Les cotisations sont financées à 50/50 par l'employeur et l'employé. Les assurés de la catégorie 1 paient environ 10 500 yens par mois. Toute personne vivant au Japon et ayant entre 20 et 60 ans est couverte par le système national. La pension de base concerne les personnes qui ont cotisé pendant plus de 25 ans et qui atteignent 65 ans. Une pension de transition peut toutefois être versée aux hommes de 60 ans et aux femmes entre 55 et 59 ans ayant cotisé pendant 20 ans. Le régime national verse également en cas de décès une pension à la famille de l'assuré décédé. Sa veuve touche 949 800 yens, un orphelin recevra 737 300 yens.

Le régime des employés accorde le même type d'allocations que le régime national. Allocations qui sont versées en supplément de la pension de base du régime national. Leur montant dépend de la rémunération antérieure des assurés. Les cotisations sont calculées sur la base de la rémunération mensuelle standard qui comprend le salaire, les primes pour heures supplémentaires, les allocations familiales et les allocations logement. Cette rémunération est ensuite multipliée par un taux de 145/1 000.

L'assurance maladie et l'assurance vieillesse dépendent du ministère de la Santé Publique. Elles représentent en cotisations, environ 20 % du salaire de référence. L'employeur doit inscrire ses employés auprès du "Kenko hoken kumiai" (Health insurance society) ou du "Shakai hoken jimusho" (Social insurance office). Formulaires à remplir : pour les employés, l'"Hihokensha shutoku todoke", pour les personnes à leur charge, l'"Hifuyosha (Ido) todoke". Les cotisations prélevées par les employeurs sont à payer au "Shakai hoken jimusho"

L'assurance accidents du travail et l'assurance chômage. Ces deux assurances sont regroupées sous le nom d'assurances travail, "Rodo hoken", et dépendent du ministère du Travail. L'assurance accidents du travail est obligatoire dans toutes les entreprises. Elle protège contre les accidents du travail, les maladies professionnelles, l'invalidité et le décès d'origine professionnelle. Les cotisations sont assumées à 100 % par l'employeur. Le taux est déterminé par le ministère du Travail en fonction du secteur d'activités et de la fréquence des accidents des trois dernières années. Il peut varier de 0,6 à 14,9 %. Le salaire versé pendant les congés pour maladie professionnelle, soit 60 % du salaire et la pension pour invalidité sont couverts par ces allocations. Le paiement provisionnel des cotisations a lieu le 15 mai de chaque année, le paiement final intervenant le 15 mai de l'année suivant l'année fiscale dûe. Les allocations existent sous deux formes : en nature ou en espèces.
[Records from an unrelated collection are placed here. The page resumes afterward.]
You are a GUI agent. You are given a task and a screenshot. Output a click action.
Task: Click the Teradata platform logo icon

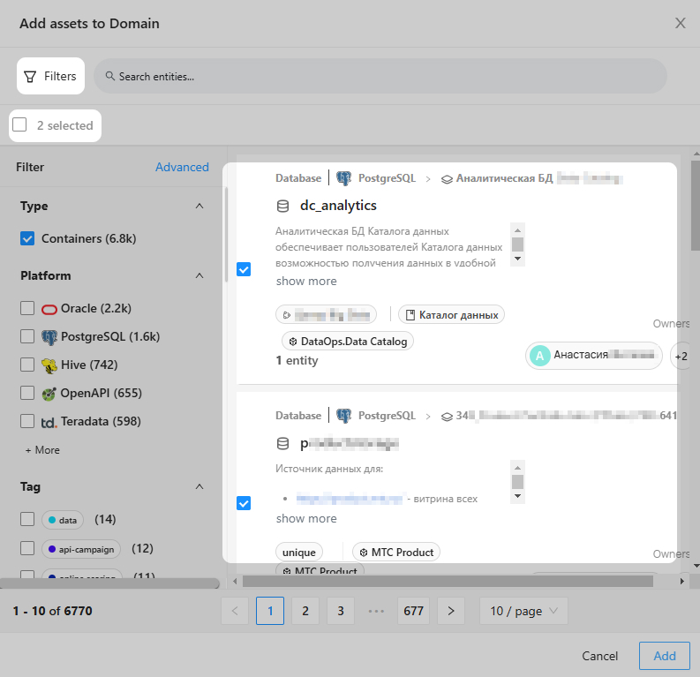click(x=49, y=422)
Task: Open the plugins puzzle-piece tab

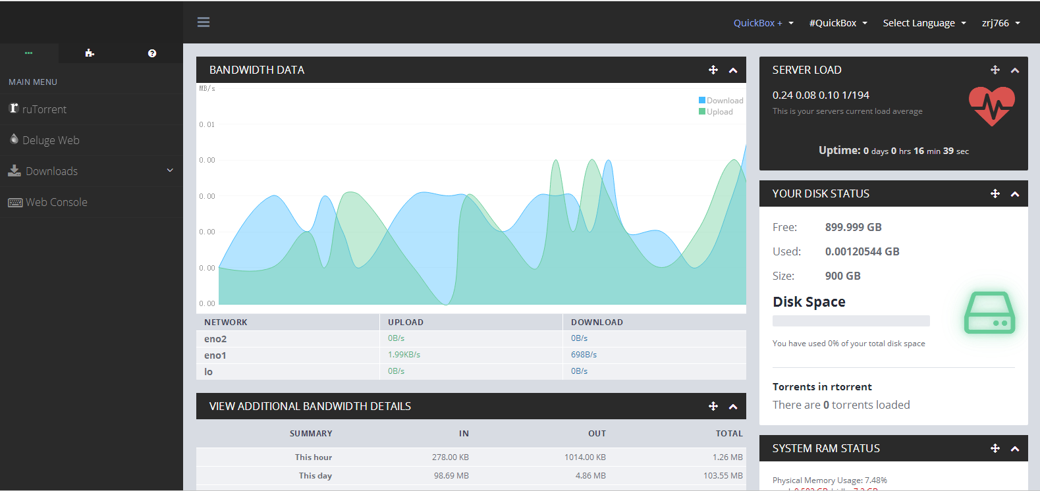Action: click(x=90, y=53)
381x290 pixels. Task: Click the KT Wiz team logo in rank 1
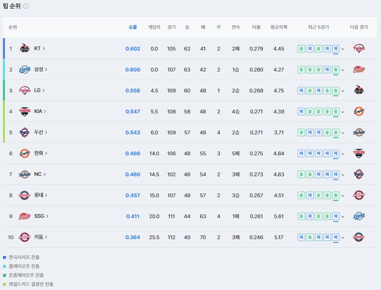coord(25,48)
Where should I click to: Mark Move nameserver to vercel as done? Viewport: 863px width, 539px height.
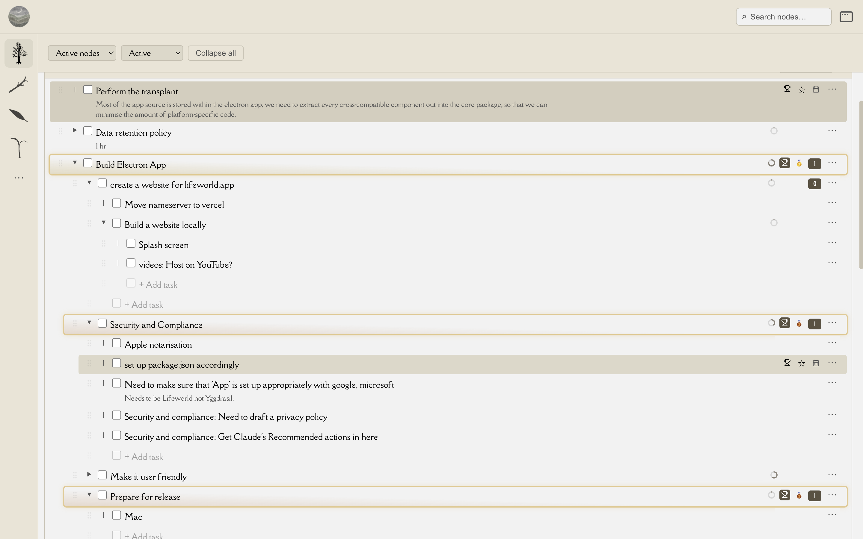(x=117, y=203)
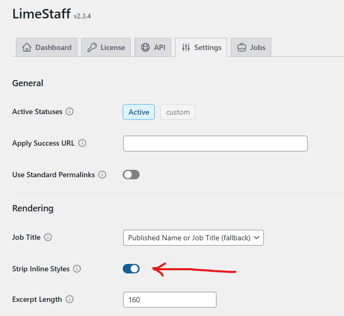Click info icon beside Strip Inline Styles
The height and width of the screenshot is (316, 344).
(x=77, y=269)
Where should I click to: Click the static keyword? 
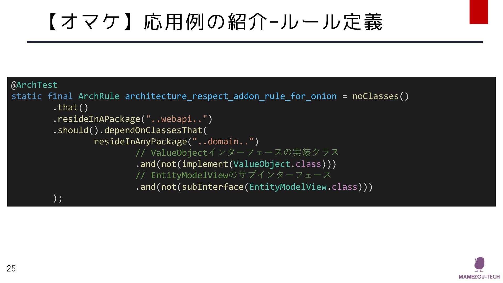pyautogui.click(x=26, y=96)
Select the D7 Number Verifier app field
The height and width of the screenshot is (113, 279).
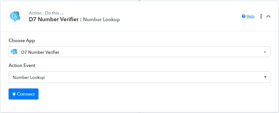point(139,52)
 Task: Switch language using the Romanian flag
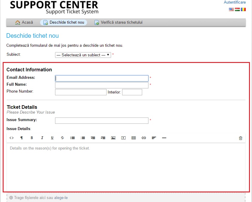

L'assurance chômage est obligatoire dans toutes les entreprises. Pour le montant des cotisations. Les cotisations sont prélevées directement sur le salaire par l'employeur. Les dates de versement sont les mêmes que pour l'assurance accidents du travail. Les allocations versées dépendent de l'âge et de la durée de cotisation du chômeur. Elles correspondent à 60-80 % du salaire moyen des six mois précédant la perte d'emploi. La durée des versements s'étale entre 90 et 300 jours.

Le paiement des assurances accidents du travail et chômage ont lieu auprès du "Rodokijun Kyoku" (Labour insurance bureau). Les cotisations sont prélevées chaque mois sur les salaires des employés pour être reversées à cet organisme.